En cas de troubles avérés en matière de stationnement, l'inaction des autorités municipales peut engager la responsabilité pour faute de la commune, le maire ayant « l'obligation de prendre des mesures appropriées, réglementaires ou matérielles, pour que, sur le territoire de la commune, les usagers de la voie publique bénéficient d'un niveau raisonnable de sécurité et de commodité de passage dans les rues ». Il s'agit cependant d'une obligation de moyens, le maire devant faire preuve de diligence, en fonction des nuisances et troubles constatés (CAA Nancy, 17 décembre 2024, commune de Besançon, n° 22NC01278).
A cet égard, afin de limiter les arrêts et stationnements, le maire peut, conformément à l'article L 2213-1 du code général des collectivités territoriales (CGCT), interdire l'accès de certaines voies, ou portions de voies, de l'agglomération à tous les véhicules (CE, 16 juin 1976, commune de Menton, n° 99566) ou à certains d'entre eux, de façon permanente ou temporaire. Il est également possible d'en réserver l'accès à des catégories d'usagers déterminés. Ces restrictions, qui doivent être proportionnées aux risques de trouble à l'ordre public, sont alors matérialisées par des panneaux, voire des barrières interdisant le passage des véhicules. Le maire peut également réglementer l'arrêt et le stationnement le long des voies (CE, 9 novembre 1990, ville d'Angers, n° 75055) ainsi que la desserte des immeubles riverains, conformément à l'article L 2213-2 du CGCT.

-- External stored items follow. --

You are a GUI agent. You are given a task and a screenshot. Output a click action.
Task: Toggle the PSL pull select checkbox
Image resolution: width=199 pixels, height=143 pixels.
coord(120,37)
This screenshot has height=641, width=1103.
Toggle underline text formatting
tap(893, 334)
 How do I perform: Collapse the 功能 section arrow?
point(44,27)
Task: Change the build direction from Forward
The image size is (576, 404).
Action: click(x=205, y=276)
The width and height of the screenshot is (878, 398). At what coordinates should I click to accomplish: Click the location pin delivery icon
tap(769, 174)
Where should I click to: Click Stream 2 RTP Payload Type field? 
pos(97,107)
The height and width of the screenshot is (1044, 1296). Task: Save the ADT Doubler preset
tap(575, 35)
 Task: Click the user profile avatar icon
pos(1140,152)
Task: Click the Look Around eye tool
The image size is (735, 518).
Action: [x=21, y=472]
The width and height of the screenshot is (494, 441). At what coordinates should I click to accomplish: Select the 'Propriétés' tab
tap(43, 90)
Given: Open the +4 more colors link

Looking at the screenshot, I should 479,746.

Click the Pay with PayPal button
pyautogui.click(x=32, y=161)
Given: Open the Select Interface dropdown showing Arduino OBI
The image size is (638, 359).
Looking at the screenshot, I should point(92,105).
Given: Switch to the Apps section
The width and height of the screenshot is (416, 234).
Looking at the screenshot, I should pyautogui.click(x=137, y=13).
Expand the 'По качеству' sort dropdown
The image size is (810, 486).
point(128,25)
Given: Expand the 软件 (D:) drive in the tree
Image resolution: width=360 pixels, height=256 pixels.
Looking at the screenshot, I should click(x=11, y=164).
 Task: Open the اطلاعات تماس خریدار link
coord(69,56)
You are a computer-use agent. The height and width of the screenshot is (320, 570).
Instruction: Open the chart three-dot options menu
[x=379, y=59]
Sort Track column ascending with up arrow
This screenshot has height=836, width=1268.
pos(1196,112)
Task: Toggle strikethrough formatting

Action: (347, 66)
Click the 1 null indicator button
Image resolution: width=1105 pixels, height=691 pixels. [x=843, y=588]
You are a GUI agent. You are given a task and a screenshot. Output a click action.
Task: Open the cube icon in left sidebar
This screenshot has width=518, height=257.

En outre, le stationnement gênant est susceptible d'être réprimé par une amende de la 2e classe, et lorsqu'il est très gênant d'une amende de la 4e classe (art. R 417-11 du code de la route), que les policiers municipaux (art. L 511-1 du code de la sécurité intérieure), les gardes champêtres (art. R 130-3 du code de la route) et les agents de surveillance de la voie publique (art. L 130-4 et R 130-4 du code de la route) peuvent relever. Les communes ne disposant pas d'agents exerçant ces fonctions peuvent, le cas échéant, bénéficier d'une mise en commun dans le cadre des mutualisations définies par le code de la sécurité intérieure. Si le stationnement gênant compromet en outre la sécurité des piétons, la mise en fourrière du véhicule peut être ordonnée, en application des articles L 325-1 et suivants du code de la route, par le maire ainsi que par un agent de police judiciaire adjoint, chef de la police municipale.
Enfin, s'agissant du cas d'ouvrages ou dispositifs irrégulièrement implantés, le maire peut, à la suite d'une mise en demeure de les démolir non suivie d'effet, faire dresser procès-verbal d'une contravention de voirie. L'autorité judiciaire pourra alors en ordonner la démolition en application de l'article L 116-1 du code de la voirie routière (CAA Marseille, 20 décembre 2021, commune de Lauris, n° 20MA00303) (JO Sénat, 28.05.2026, question n° 07964, p. 2579).